#### AIM OF THE EXERCISE:
Every line of the records below that holds the word "Viewport" should be copied out.
____ AVAILABLE DATA
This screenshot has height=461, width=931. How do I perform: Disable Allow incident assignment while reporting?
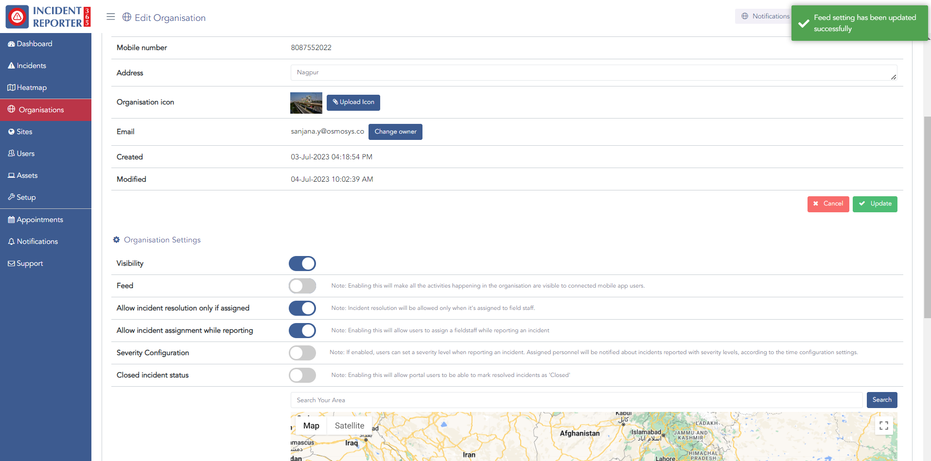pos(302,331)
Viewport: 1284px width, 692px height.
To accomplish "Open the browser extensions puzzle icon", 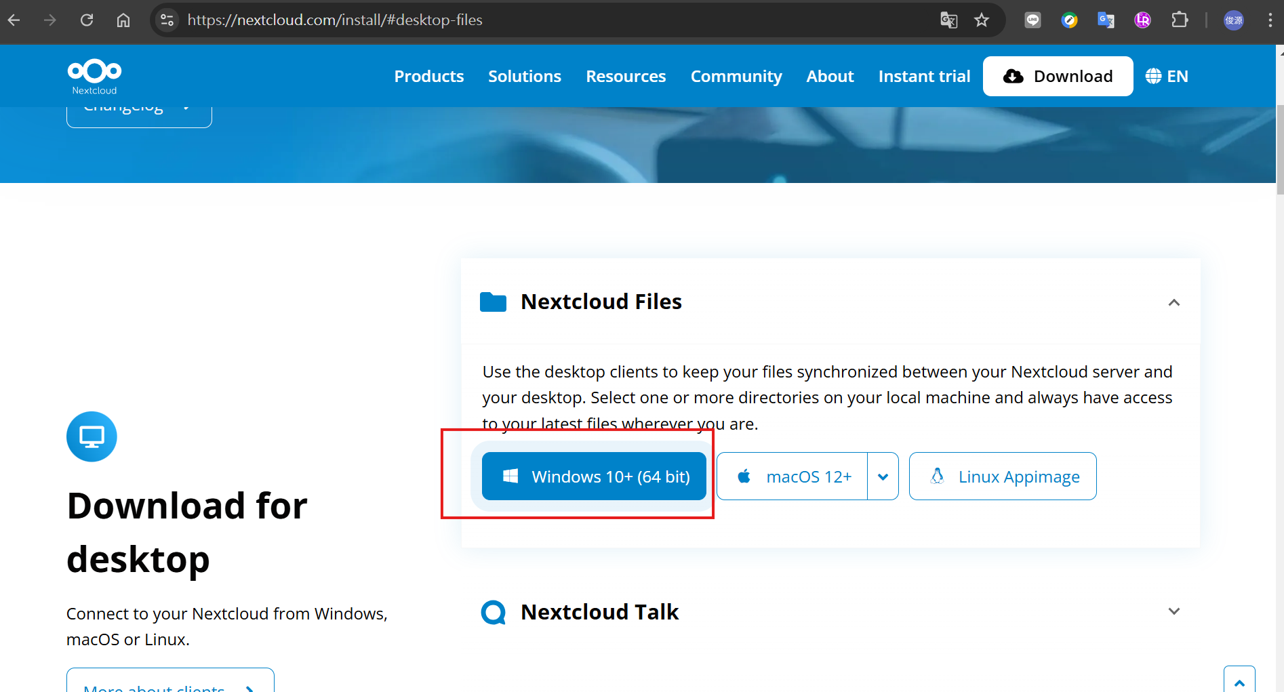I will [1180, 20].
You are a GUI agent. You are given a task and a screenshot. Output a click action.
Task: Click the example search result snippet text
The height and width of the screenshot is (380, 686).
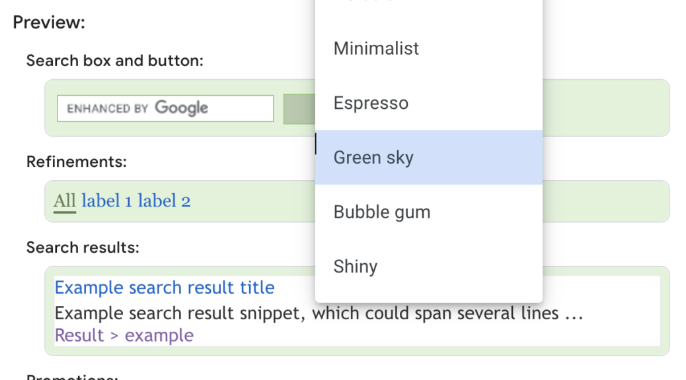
________
____ AVAILABLE DATA
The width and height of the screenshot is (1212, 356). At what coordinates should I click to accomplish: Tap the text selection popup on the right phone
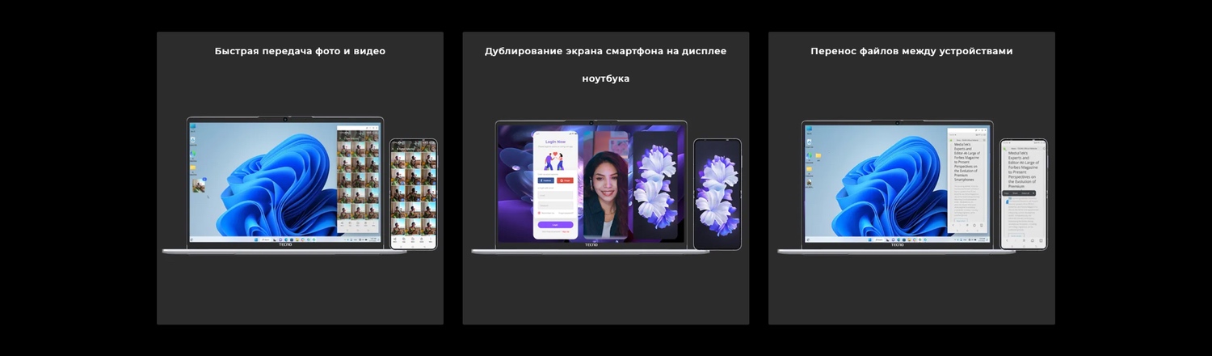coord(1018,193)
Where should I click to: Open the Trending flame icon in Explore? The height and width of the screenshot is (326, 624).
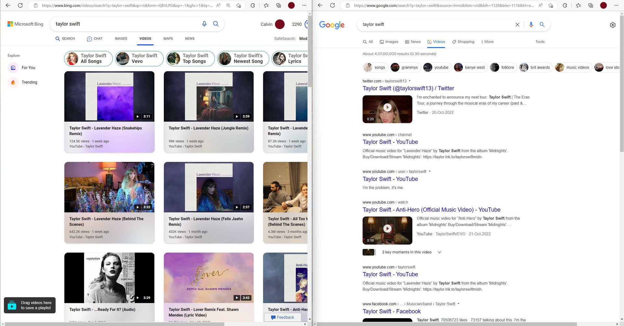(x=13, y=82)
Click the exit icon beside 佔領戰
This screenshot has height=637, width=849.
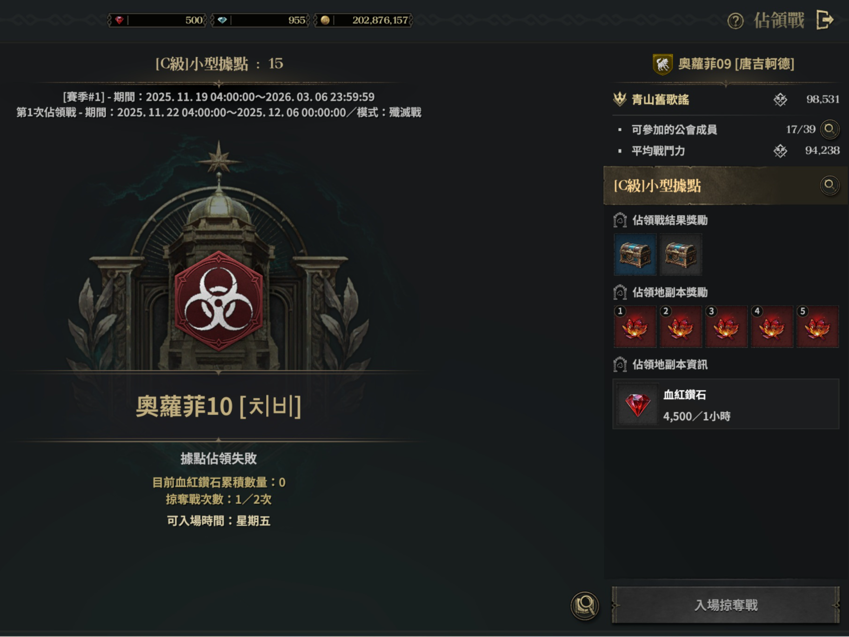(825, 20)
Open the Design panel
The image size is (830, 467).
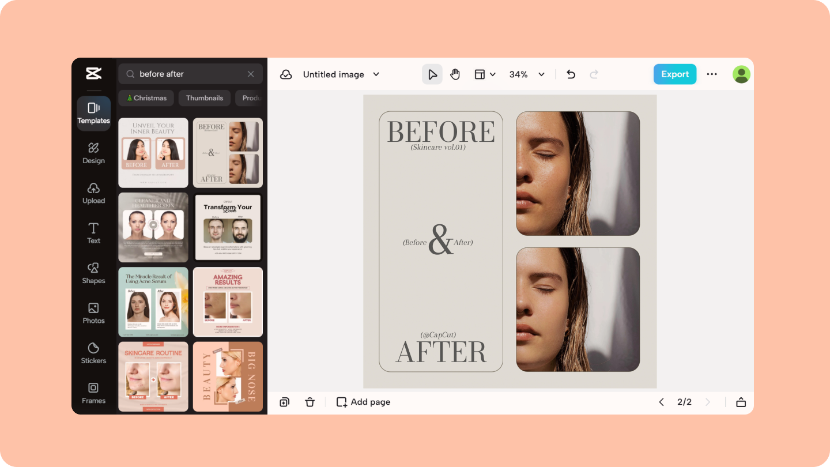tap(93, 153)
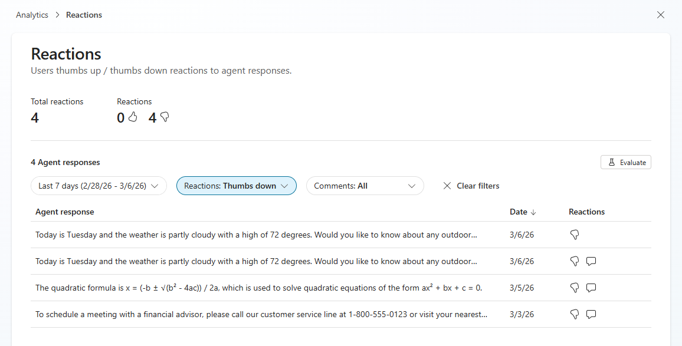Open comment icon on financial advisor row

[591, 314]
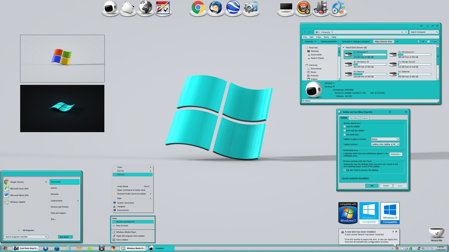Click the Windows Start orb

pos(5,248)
________
____ AVAILABLE DATA
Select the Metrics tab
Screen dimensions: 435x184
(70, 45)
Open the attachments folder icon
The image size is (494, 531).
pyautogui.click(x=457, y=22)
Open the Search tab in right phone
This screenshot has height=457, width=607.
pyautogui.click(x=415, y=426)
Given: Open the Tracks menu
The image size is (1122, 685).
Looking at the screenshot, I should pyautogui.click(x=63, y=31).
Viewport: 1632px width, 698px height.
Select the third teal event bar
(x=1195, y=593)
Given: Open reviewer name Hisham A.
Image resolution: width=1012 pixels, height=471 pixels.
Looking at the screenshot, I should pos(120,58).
________
#### EXERCISE SOLUTION:
Viewport: 1284px width, 692px height.
Viewport: 1632px width, 698px height.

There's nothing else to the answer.